> _Text segment_
- - -

Human Rights Watch today interviewed the sole survivor of a September 26 summary execution of thirteen men by Serbian police.
The witness gave a coherent and credible account of the summary execution which was corroborated by the evidence found at the execution site and the testimony of another witness interviewed by Human Rights Watch on September 29.
Human Rights Watch expressed serious concern today about the safety of the survivor in light of the Serbian police presence in the region, and called upon the international community to take the necessary steps to relocate this important witness to a safe location. Furthermore, the man has a severe and infected gunshot wound on his upper left leg, as well as gunshot wounds on his left arm, and is in need of immediate medical attention. "The survivor is a credible witness to a summary execution, and the ability to bring the perpetrators of this serious war crime to justice hinges on his safety," said Holly Cartner. "The international community must take immediate steps to insure that he is safe and his testimony is preserved."
During an interview today, he told Human Rights Watch that the inhabitants of his village Golubovac in the Drenica region of Kosovo had fled into the nearby forest on Friday morning after Yugoslav forces began shelling around the neighboring village of Cerovik. The villagers spent the night in the forest.
According to the survivor, Serb police sent several elderly ethnic Albanian villagers who had remained in Golubovac to the forest on Saturday morning to tell the civilians taking shelter there that it was safe for them to return home. When they attempted to return, they were then gathered in a field by a group of about thirty or forty police officers, and the men were separated from the women and children. The police initially chose about twenty-five men from the larger group of men, but then narrowed this group down to fourteen men who, according to the survivor, would later be lined up and shot.
The survivor told Human Rights Watch that the fourteen were beaten with fists and rifles and kicked with boots while being questioned by Serb police about ties to the Kosovo Liberation Army (KLA). The process of separating the men and their subsequent interrogation lasted for about two hours. The men were then taken to the road next to the execution site, where they were forced to crouch with their hands behind their backs for an extended period of time.
The survivor told Human Rights Watch that the men were then led into a garden and ordered to lie flat on the ground, face down with their hands behind their backs. They were told that if they identified KLA members in their midst everyone else would be freed. During this time, the survivor reported being beaten on his back with sticks and kicked all over his body. He showed Human Rights Watch deep bruises on his back and buttocks that were consistent with this account. He also described in detail how the men were executed, relating how a single police officer first executed the man lying next to the survivor and then two other men nearby. The police officer then moved up and down the column firing a burst of automatic gunshots at each victim. Several of the men were kicked afterwards and one man was shot again when he displayed signs of life. The witness apparently survived because he was able to feign death when being kicked. The police left the site almost immediately after the execution and the survivor was helped from the scene by local villagers.

- - -

> _Extracted data_
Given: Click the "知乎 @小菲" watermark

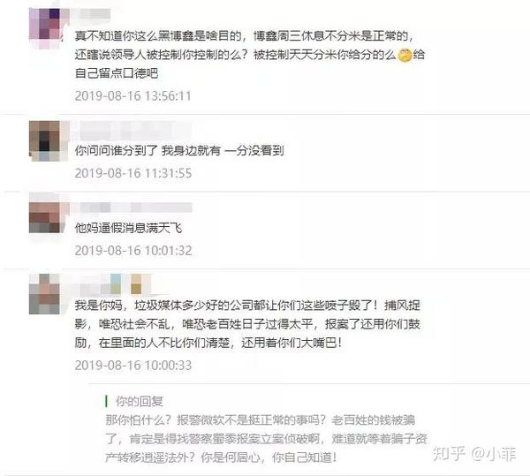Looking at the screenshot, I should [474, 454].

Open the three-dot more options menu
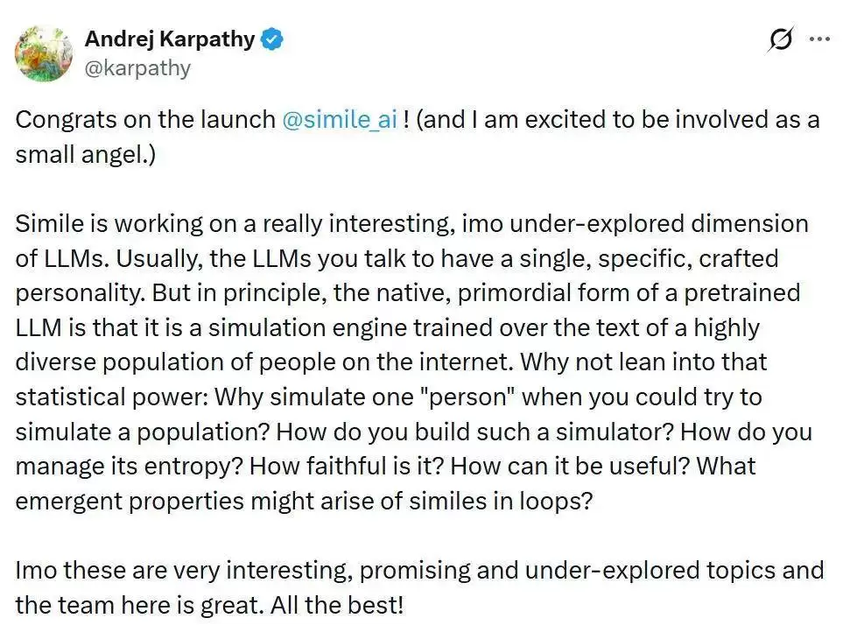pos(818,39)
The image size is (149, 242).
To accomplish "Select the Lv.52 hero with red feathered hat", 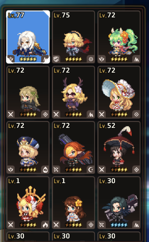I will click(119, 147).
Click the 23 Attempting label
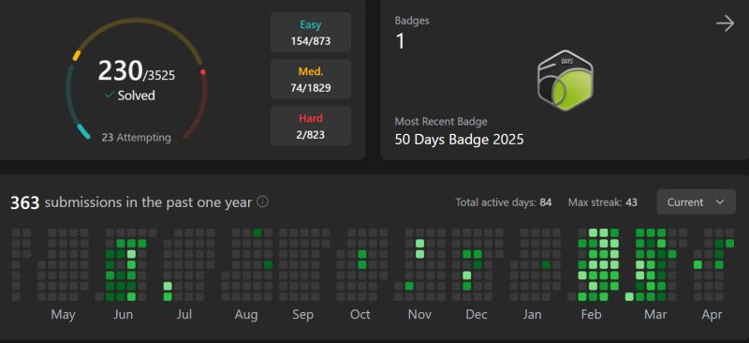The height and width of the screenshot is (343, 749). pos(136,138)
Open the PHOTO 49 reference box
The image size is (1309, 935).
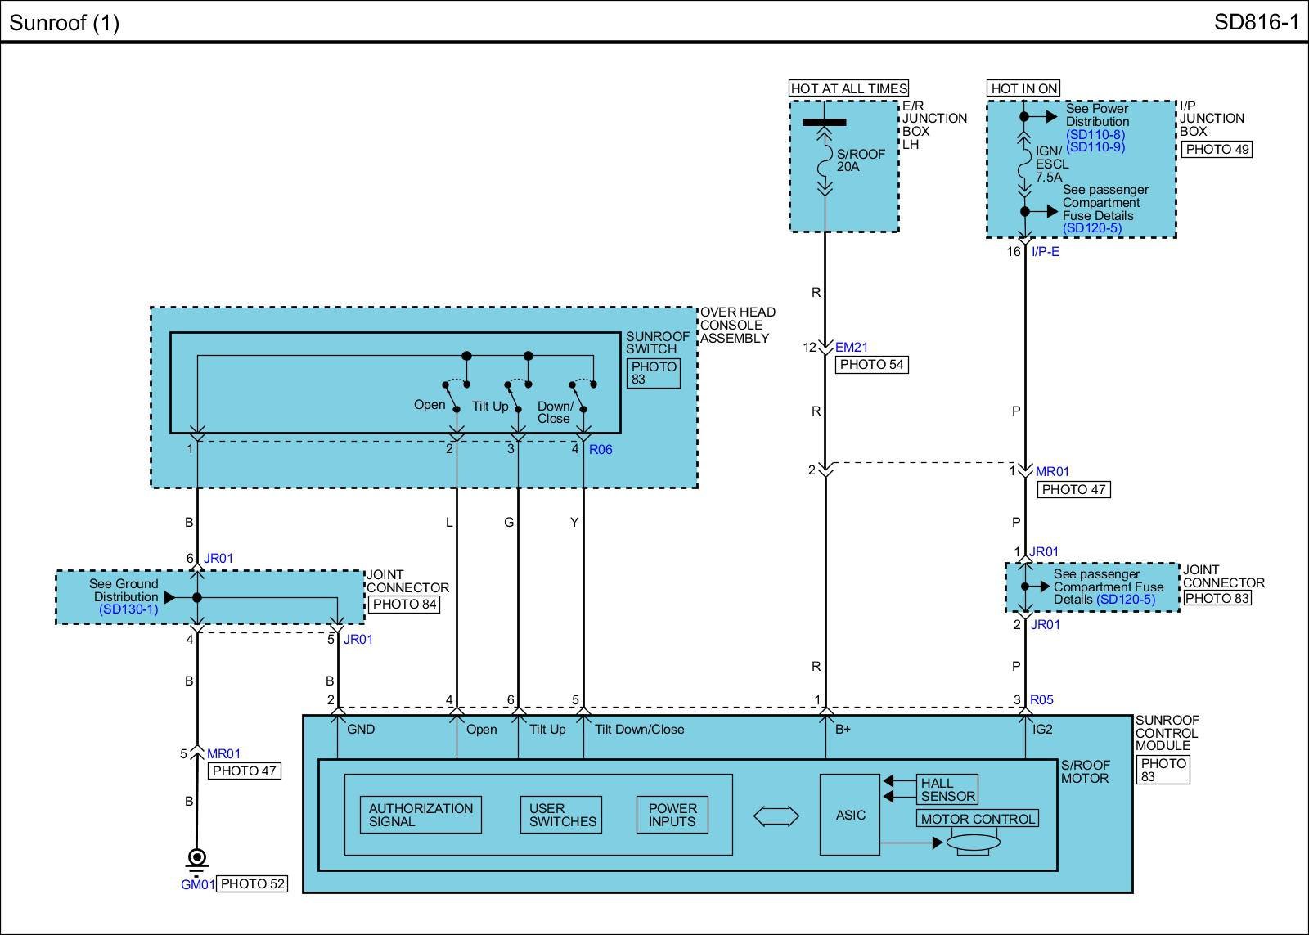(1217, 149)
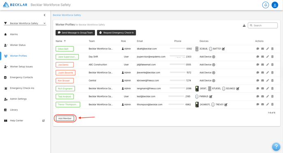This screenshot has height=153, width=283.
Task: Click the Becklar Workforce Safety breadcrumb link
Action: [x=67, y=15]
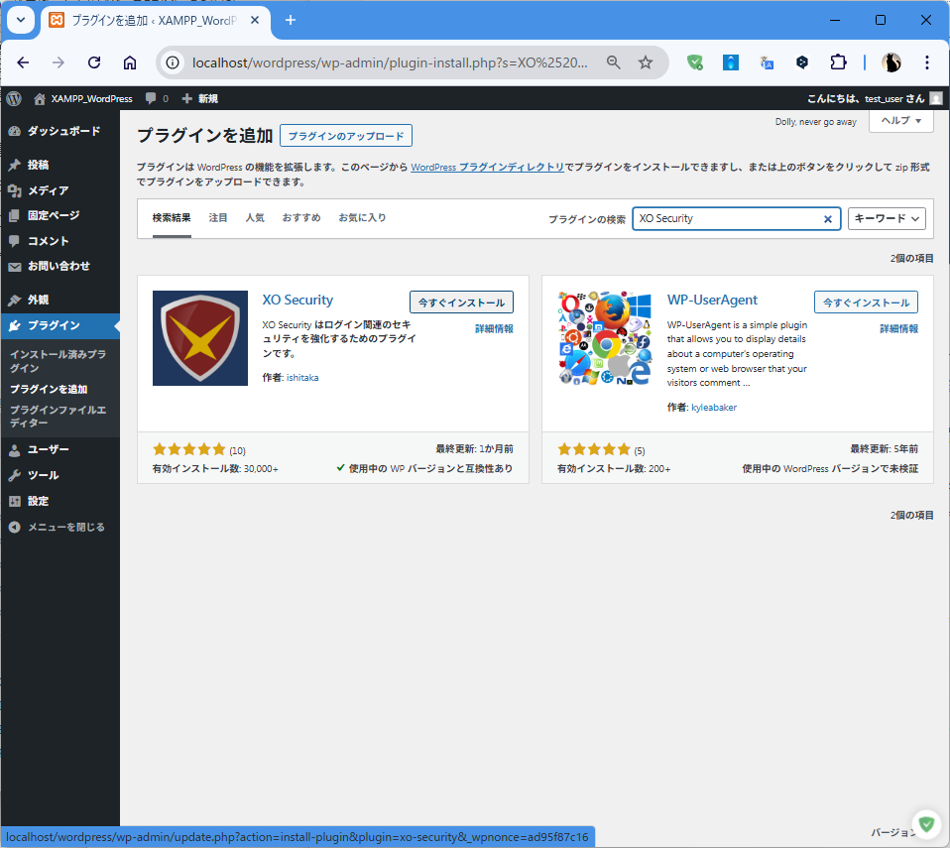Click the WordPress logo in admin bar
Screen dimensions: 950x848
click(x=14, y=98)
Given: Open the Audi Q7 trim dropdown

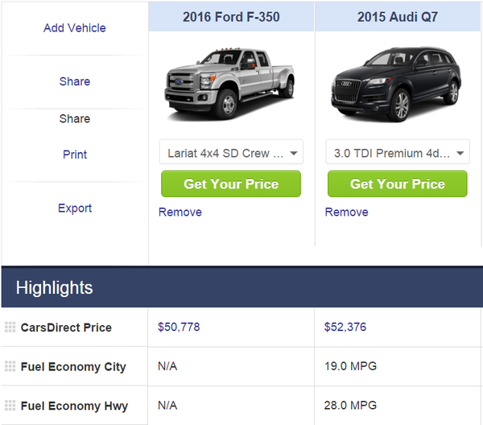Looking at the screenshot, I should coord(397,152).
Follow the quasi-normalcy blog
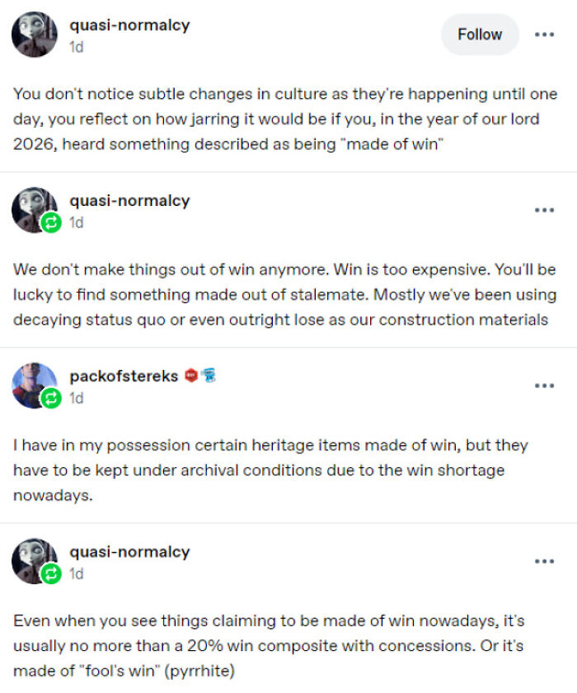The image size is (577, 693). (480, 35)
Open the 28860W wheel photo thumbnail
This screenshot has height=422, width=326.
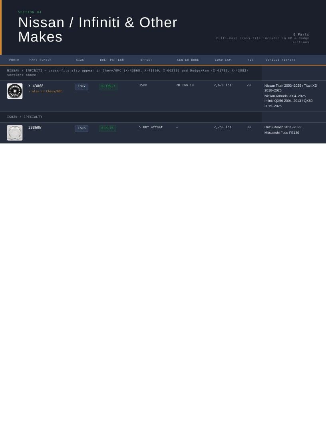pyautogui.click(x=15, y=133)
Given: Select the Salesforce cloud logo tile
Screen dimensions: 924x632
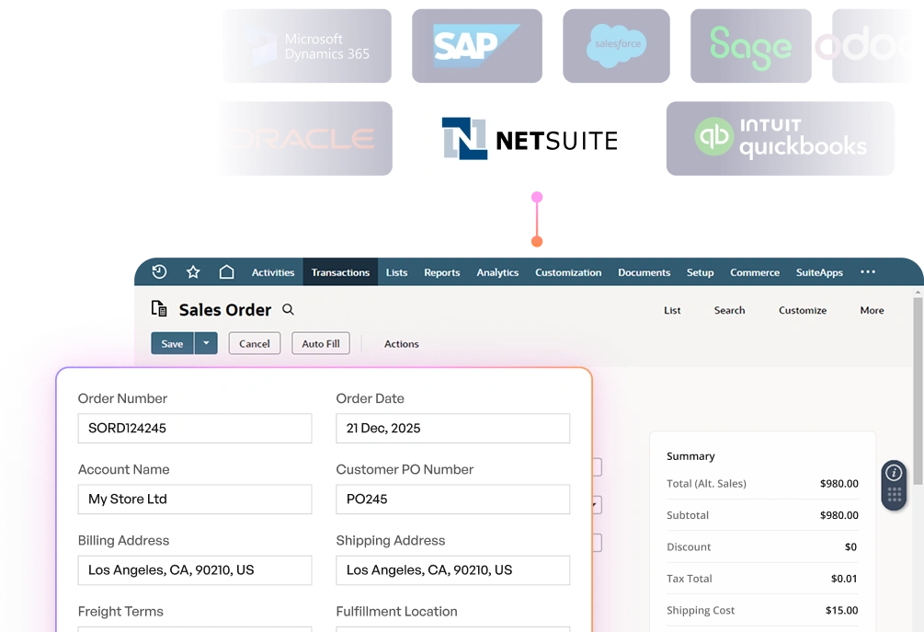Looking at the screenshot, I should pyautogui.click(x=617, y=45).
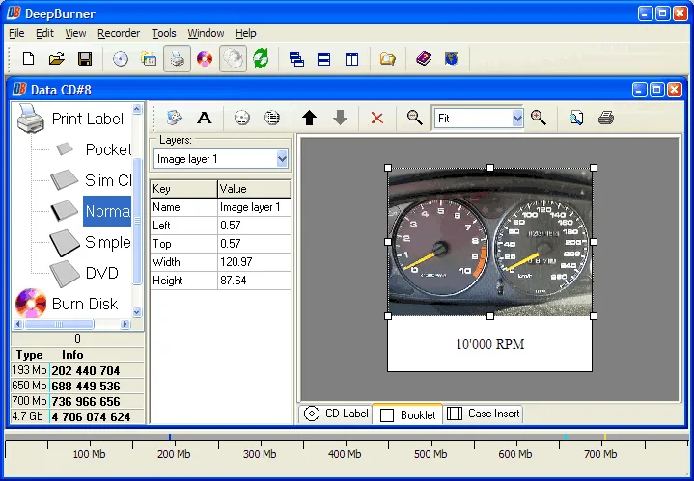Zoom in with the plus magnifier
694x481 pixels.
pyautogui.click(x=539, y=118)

- - -

For each statement below, say yes or no to whether the report on the Golubovac execution supports it, and quote the words of the report that decide it.
1. The people of Golubovac went into the forest after Yugoslav forces began shelling around Cerovik.
2. The police executed all of the roughly twenty-five men they first picked out.
3. After the police left, the survivor got away from the site without help.

1. Yes: "had fled into the nearby forest on Friday morning after Yugoslav forces began shelling around the neighboring village of Cerovik."
2. No: "but then narrowed this group down to fourteen men"
3. No: "the survivor was helped from the scene by local villagers."